In our larger community, a few dozen high school students took part in the walkout for peace. Most who participated were excellent students with excellent attendance records. They rarely, if ever, cut a class. However, they were all disciplined with detention for cutting. This is the same school district where students regularly cut dozens of classes before any disciplinary action is taken.
There is something very troubling about a society that punishes people for respectfully expressing a difference in opinion on a rather vital life issue. Our leadership seems very confused on moral boundaries and respect for human life.
The War - Peace question is very complicated. It is not merely an issue of patriotism or our attempt to rid the world of terrorism and dictators.
We should seriously take pause, when the majority of the world community is challenging our present direction. It is also very troubling that only 31% of the American people support an attack on Iraq. We say we are a democracy. Where does the will and the voice of the people factor into the government's position on this very lethal situation?
As an educator and community activist, it troubles me that we are not creating more opportunities for students to inquire and to educate themselves about all the issues relative to the impending war with Iraq. There are too few conversations happening among our young who will have to shoulder the greatest burden of this possible war. If it happens, they will be our greatest casualties.
Over the last few weeks, I have taken informal polls among my college students about the information they know about their government and world events.
I was shocked at the results. My students from two college campuses weren't sure who their federal senators, their congress persons or their local legislators were. Most admitted to not voting in the last presidential election.
Their political bankruptcy is troubling. However, even more troubling is their belief that their viewpoints mean nothing. Thus, the reason for their political and social indifference.
Clearly we have failed to instill a desire in them to participate in our democracy. There is so much this present generation needs to know about our government and our world.

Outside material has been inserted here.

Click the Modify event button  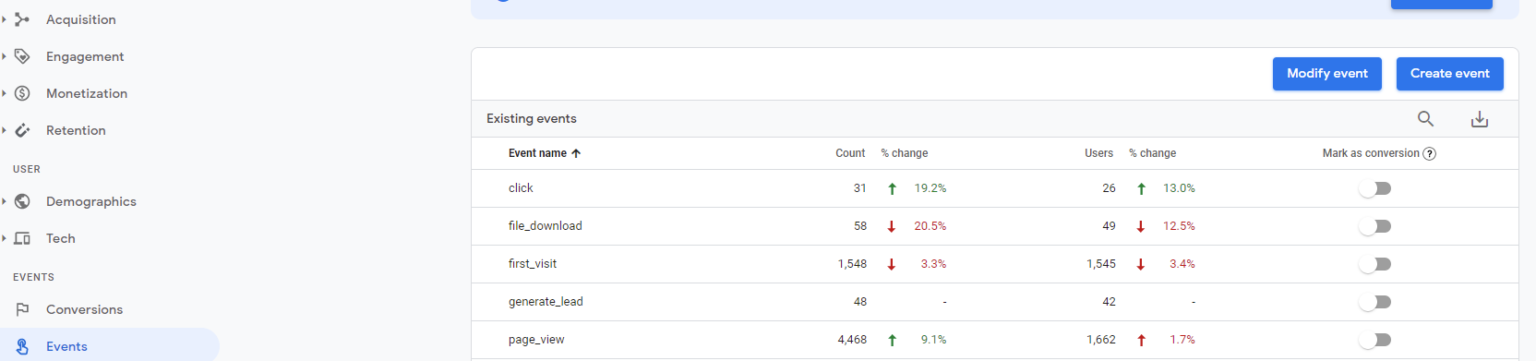pos(1327,73)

Our present political dilemma is not merely about "Big Brother" making the world a safer place. Too many innocent lives hang in the balance. There is so much more information that needs to be shared with the American people, as our leadership is risking the livelihood of our next generation.
One of my classes this term is very lively. My students are bright, articulate and very insightful. The class is a writing and critical thinking class. Thus, we write and talk about a wide range of very tender issues.
In one class, a few weeks ago, they were asked to take a position on the possibility of a war with Iraq. The class is very diverse and so were their opinions. Some were clearly for war, some clearly opposed and some genuinely confused and on the fence.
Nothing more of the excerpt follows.